→ Work request: Given the material below, output exactly the lines from the line with "Screen dimensions: 372x200" to the line with "378x278 pixels.", both ends included, and no other lines.

*** Begin section ***

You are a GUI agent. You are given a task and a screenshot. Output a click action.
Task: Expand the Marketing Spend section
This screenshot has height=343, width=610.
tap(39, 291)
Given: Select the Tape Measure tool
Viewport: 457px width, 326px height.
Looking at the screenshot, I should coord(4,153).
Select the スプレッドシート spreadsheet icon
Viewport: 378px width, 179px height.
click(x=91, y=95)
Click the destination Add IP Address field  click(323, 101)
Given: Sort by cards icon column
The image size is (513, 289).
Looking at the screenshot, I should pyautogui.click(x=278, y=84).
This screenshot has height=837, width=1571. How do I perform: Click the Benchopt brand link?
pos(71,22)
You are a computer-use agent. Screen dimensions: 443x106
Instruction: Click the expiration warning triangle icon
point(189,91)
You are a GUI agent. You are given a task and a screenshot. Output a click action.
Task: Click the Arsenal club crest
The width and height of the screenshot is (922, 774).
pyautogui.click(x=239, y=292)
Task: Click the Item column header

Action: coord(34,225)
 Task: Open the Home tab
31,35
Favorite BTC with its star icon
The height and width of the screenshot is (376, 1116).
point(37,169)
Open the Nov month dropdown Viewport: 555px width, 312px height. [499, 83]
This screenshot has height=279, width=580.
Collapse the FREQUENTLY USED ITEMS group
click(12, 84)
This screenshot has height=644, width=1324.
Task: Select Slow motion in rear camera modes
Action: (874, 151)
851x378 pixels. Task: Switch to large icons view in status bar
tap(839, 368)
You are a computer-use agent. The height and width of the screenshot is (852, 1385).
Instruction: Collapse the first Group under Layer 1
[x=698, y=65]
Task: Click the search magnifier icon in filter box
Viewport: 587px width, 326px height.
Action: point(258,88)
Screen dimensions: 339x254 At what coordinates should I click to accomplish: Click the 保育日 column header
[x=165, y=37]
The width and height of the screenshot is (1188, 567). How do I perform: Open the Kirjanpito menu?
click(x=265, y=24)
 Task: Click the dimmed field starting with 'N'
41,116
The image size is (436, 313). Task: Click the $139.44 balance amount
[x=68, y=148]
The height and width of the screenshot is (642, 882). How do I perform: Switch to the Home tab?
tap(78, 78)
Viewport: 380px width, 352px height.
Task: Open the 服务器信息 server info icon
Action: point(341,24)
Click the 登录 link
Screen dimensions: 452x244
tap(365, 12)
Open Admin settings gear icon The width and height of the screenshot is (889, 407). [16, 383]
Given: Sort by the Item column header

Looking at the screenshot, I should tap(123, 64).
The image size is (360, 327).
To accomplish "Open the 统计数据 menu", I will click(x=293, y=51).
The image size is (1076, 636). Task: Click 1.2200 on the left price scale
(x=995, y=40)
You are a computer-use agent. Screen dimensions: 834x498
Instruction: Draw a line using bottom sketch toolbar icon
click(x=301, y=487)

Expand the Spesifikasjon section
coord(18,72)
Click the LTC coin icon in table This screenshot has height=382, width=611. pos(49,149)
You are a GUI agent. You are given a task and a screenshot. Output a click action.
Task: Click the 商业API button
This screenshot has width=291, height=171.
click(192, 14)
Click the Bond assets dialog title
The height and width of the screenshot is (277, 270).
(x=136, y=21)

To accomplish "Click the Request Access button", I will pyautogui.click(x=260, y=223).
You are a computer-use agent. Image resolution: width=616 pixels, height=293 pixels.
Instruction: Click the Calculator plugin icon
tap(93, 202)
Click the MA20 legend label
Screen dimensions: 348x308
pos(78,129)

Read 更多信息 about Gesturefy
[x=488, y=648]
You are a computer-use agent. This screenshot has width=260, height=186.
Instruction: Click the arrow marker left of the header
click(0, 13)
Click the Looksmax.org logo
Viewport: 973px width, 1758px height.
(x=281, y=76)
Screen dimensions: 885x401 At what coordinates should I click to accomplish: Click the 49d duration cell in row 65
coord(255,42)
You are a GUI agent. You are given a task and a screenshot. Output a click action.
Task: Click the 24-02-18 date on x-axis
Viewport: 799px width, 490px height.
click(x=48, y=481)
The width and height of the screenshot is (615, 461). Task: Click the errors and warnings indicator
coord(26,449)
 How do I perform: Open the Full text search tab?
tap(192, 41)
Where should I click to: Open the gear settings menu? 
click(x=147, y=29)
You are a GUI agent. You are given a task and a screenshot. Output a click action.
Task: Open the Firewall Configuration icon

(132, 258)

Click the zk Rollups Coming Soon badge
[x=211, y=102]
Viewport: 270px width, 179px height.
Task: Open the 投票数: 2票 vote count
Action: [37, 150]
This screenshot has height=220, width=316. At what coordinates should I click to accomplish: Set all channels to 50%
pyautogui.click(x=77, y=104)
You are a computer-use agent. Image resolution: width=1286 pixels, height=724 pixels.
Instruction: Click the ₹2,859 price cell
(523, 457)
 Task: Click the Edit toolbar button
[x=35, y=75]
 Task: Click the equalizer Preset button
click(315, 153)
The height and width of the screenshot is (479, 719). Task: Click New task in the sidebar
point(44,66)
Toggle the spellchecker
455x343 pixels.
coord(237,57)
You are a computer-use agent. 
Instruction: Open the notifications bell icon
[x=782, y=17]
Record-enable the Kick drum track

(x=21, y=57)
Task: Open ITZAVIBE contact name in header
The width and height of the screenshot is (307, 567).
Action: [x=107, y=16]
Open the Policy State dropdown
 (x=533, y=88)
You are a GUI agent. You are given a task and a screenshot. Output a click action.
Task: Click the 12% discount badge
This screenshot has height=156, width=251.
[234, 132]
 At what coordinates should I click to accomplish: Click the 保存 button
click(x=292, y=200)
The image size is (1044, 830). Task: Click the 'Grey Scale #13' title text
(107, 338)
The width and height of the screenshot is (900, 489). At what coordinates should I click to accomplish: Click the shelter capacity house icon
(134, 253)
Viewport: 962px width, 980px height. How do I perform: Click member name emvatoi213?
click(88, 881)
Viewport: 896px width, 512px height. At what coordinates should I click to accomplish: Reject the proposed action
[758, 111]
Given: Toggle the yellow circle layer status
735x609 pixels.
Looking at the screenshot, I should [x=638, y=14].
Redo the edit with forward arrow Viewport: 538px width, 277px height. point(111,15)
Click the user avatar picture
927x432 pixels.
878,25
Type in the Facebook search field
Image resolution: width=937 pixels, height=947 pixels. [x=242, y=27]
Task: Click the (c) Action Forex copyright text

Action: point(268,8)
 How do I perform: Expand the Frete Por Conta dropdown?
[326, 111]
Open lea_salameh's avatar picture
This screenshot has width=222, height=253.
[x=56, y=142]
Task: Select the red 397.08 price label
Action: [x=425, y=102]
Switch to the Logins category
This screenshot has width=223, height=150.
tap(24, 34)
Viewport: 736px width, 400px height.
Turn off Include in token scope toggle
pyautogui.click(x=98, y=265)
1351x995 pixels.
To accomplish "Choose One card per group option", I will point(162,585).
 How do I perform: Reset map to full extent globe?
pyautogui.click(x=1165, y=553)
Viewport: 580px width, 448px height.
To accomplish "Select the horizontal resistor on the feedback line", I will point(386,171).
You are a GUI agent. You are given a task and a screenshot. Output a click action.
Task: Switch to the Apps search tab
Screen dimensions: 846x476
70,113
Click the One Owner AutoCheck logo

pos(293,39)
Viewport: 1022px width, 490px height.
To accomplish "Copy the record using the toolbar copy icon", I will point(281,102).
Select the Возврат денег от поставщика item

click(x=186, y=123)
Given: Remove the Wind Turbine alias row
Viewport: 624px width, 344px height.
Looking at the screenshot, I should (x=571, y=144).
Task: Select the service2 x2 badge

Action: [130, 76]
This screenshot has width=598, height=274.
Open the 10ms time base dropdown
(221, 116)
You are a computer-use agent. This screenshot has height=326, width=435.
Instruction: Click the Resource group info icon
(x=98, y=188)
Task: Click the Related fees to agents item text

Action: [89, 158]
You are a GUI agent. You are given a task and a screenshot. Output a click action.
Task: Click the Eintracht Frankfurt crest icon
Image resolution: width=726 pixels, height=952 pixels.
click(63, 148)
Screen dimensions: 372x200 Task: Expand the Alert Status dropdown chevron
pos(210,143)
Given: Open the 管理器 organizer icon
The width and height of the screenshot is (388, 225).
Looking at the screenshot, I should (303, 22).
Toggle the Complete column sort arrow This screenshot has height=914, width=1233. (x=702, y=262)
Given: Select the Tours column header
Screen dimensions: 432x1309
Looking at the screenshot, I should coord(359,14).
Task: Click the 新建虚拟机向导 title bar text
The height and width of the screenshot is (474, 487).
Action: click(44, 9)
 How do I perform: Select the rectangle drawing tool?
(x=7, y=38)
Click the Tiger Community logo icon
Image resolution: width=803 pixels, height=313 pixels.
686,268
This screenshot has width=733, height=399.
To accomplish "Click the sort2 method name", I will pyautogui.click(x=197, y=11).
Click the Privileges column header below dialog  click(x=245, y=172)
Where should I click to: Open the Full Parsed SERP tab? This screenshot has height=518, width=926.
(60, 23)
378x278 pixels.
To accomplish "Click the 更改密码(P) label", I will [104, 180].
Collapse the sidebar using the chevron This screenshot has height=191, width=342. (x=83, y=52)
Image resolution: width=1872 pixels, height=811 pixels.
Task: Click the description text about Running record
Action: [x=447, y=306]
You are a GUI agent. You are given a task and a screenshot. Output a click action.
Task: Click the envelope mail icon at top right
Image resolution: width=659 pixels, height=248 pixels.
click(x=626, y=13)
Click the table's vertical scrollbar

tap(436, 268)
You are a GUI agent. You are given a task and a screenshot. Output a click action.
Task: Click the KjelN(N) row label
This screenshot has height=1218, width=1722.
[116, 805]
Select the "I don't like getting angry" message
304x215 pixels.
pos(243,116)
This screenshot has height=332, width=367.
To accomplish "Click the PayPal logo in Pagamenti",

*** End section ***

→ Answer box:
Screen dimensions: 372x200 Task: Expand the Alert Status dropdown chevron
pos(210,143)
Given: Open the 管理器 organizer icon
The width and height of the screenshot is (388, 225).
Looking at the screenshot, I should (303, 22).
Toggle the Complete column sort arrow This screenshot has height=914, width=1233. (x=702, y=262)
Given: Select the Tours column header
Screen dimensions: 432x1309
Looking at the screenshot, I should coord(359,14).
Task: Click the 新建虚拟机向导 title bar text
The height and width of the screenshot is (474, 487).
Action: click(44, 9)
 How do I perform: Select the rectangle drawing tool?
(x=7, y=38)
Click the Tiger Community logo icon
Image resolution: width=803 pixels, height=313 pixels.
686,268
This screenshot has width=733, height=399.
To accomplish "Click the sort2 method name", I will pyautogui.click(x=197, y=11).
Click the Privileges column header below dialog  click(x=245, y=172)
Where should I click to: Open the Full Parsed SERP tab? This screenshot has height=518, width=926.
(60, 23)
378x278 pixels.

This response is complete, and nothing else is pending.